The septet cooperates with freelance director Bernd Jeschek who developed the stage programs "Smoke", "Ragazzi" and "Seven" and the "first operetta of the 21st century" titled "Das Trojanische Boot" ("The Trojan Boat"), whose world premiere was in 2005 during the German art festival RuhrTriennale.

The group has toured internationally and won praise from artists such as Barry Tuckwell, Chuck Findley, Jeff Nelson and Wycliffe Gordon.

==Members==
- Thomas Gansch (trumpet)
- Robert Rother (trumpet)
- Roman Rindberger (trumpet) (since 2004)
- Leonhard Paul (trombone & bass trumpet)
- Gerhard Füßl (trombone)
- Zoltan Kiss (trombone) (since 2005)
- Wilfried Brandstötter (tuba)

==Former members==
- Wolfgang Sohm (trumpet) until 2004
- Sebastian Fuchsberger (trombone) until 2004
- Ed Partyka (trombone) until 2005
- Albert Wieder (tuba) (Temporary replacement for Brandstötter in 2015–2016)

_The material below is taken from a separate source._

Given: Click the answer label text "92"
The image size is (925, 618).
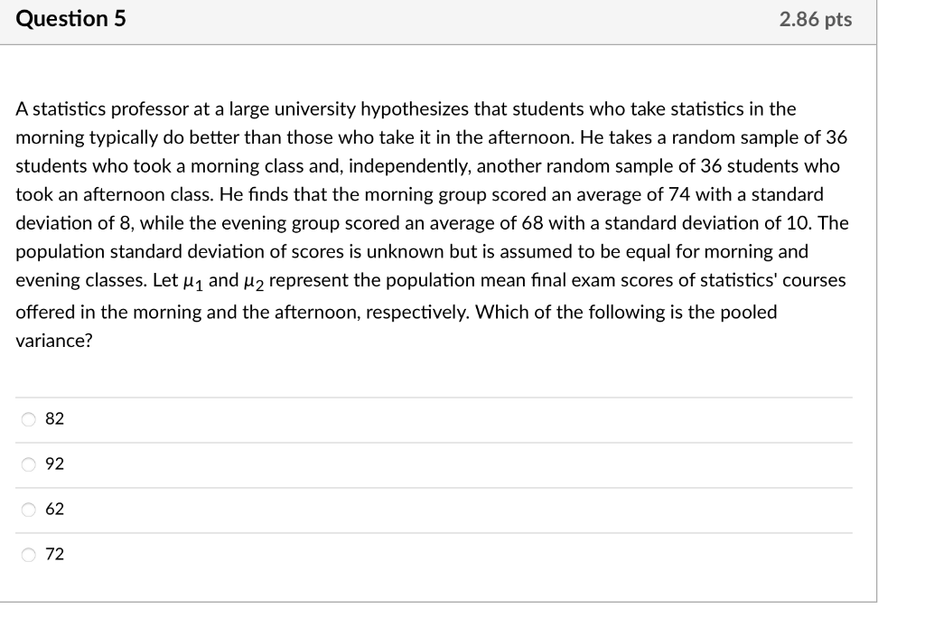Looking at the screenshot, I should coord(55,464).
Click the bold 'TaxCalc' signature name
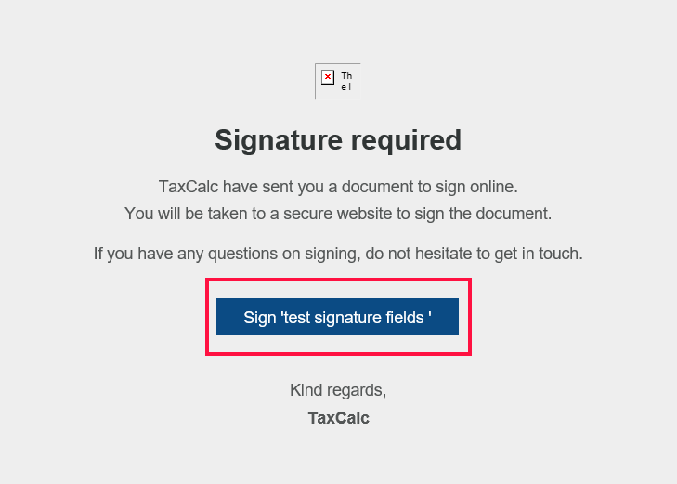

==Repertoire from Seven Show==
Mnozil has a wide repertoire. Their two-hour-long concerts feature the group playing all manners of music, always without sheet music, along with comedic antics and sketchlike parts. While the majority of items feature the band playing their brass instruments, they incorporate other instruments such as the recorder, as well as singing ("Bohemian Rhapsody" being a key example).

Genres include Austrian drinking and folk songs, jazz, pop, rearrangements of classical pieces, movie soundtracks and schlager.